### Exercise instructions
Without skipping or changing anything, print all the entries.

### Data to examine
---

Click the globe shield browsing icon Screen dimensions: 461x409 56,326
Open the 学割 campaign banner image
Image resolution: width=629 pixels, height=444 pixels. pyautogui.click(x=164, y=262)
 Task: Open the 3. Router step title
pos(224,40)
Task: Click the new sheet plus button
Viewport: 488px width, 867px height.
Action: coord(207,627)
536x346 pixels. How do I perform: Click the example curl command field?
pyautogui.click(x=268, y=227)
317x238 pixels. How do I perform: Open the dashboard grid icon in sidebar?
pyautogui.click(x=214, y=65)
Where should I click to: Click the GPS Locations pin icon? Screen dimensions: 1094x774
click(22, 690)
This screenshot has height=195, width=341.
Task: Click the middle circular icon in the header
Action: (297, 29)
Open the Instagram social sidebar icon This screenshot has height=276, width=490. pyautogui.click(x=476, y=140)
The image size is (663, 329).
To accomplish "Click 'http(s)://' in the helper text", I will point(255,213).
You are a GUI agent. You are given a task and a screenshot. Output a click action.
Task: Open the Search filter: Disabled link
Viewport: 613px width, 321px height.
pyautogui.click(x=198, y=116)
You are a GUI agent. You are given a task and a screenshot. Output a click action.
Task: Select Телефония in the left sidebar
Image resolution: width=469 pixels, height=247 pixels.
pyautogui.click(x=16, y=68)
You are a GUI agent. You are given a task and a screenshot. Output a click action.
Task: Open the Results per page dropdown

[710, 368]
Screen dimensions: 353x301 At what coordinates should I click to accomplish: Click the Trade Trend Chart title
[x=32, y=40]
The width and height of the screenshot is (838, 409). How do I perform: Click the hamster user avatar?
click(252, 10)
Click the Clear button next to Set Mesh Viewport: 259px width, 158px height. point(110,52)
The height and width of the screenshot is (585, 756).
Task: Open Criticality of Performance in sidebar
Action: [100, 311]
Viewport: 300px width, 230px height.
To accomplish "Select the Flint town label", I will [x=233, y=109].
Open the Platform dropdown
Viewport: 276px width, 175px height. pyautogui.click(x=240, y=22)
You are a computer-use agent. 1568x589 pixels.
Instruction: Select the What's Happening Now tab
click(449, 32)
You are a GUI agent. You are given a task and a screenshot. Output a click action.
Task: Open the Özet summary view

---

### Response to this task
Click the globe shield browsing icon Screen dimensions: 461x409 56,326
Open the 学割 campaign banner image
Image resolution: width=629 pixels, height=444 pixels. pyautogui.click(x=164, y=262)
 Task: Open the 3. Router step title
pos(224,40)
Task: Click the new sheet plus button
Viewport: 488px width, 867px height.
Action: coord(207,627)
536x346 pixels. How do I perform: Click the example curl command field?
pyautogui.click(x=268, y=227)
317x238 pixels. How do I perform: Open the dashboard grid icon in sidebar?
pyautogui.click(x=214, y=65)
Where should I click to: Click the GPS Locations pin icon? Screen dimensions: 1094x774
click(22, 690)
This screenshot has height=195, width=341.
Task: Click the middle circular icon in the header
Action: (297, 29)
Open the Instagram social sidebar icon This screenshot has height=276, width=490. pyautogui.click(x=476, y=140)
The image size is (663, 329).
To accomplish "Click 'http(s)://' in the helper text", I will point(255,213).
You are a GUI agent. You are given a task and a screenshot. Output a click action.
Task: Open the Search filter: Disabled link
Viewport: 613px width, 321px height.
pyautogui.click(x=198, y=116)
You are a GUI agent. You are given a task and a screenshot. Output a click action.
Task: Select Телефония in the left sidebar
Image resolution: width=469 pixels, height=247 pixels.
pyautogui.click(x=16, y=68)
You are a GUI agent. You are given a task and a screenshot. Output a click action.
Task: Open the Results per page dropdown

[710, 368]
Screen dimensions: 353x301 At what coordinates should I click to accomplish: Click the Trade Trend Chart title
[x=32, y=40]
The width and height of the screenshot is (838, 409). How do I perform: Click the hamster user avatar?
click(252, 10)
Click the Clear button next to Set Mesh Viewport: 259px width, 158px height. point(110,52)
The height and width of the screenshot is (585, 756).
Task: Open Criticality of Performance in sidebar
Action: [100, 311]
Viewport: 300px width, 230px height.
To accomplish "Select the Flint town label", I will [x=233, y=109].
Open the Platform dropdown
Viewport: 276px width, 175px height. pyautogui.click(x=240, y=22)
You are a computer-use agent. 1568x589 pixels.
Instruction: Select the What's Happening Now tab
click(449, 32)
You are a GUI agent. You are given a task and a screenshot. Output a click action.
Task: Open the Özet summary view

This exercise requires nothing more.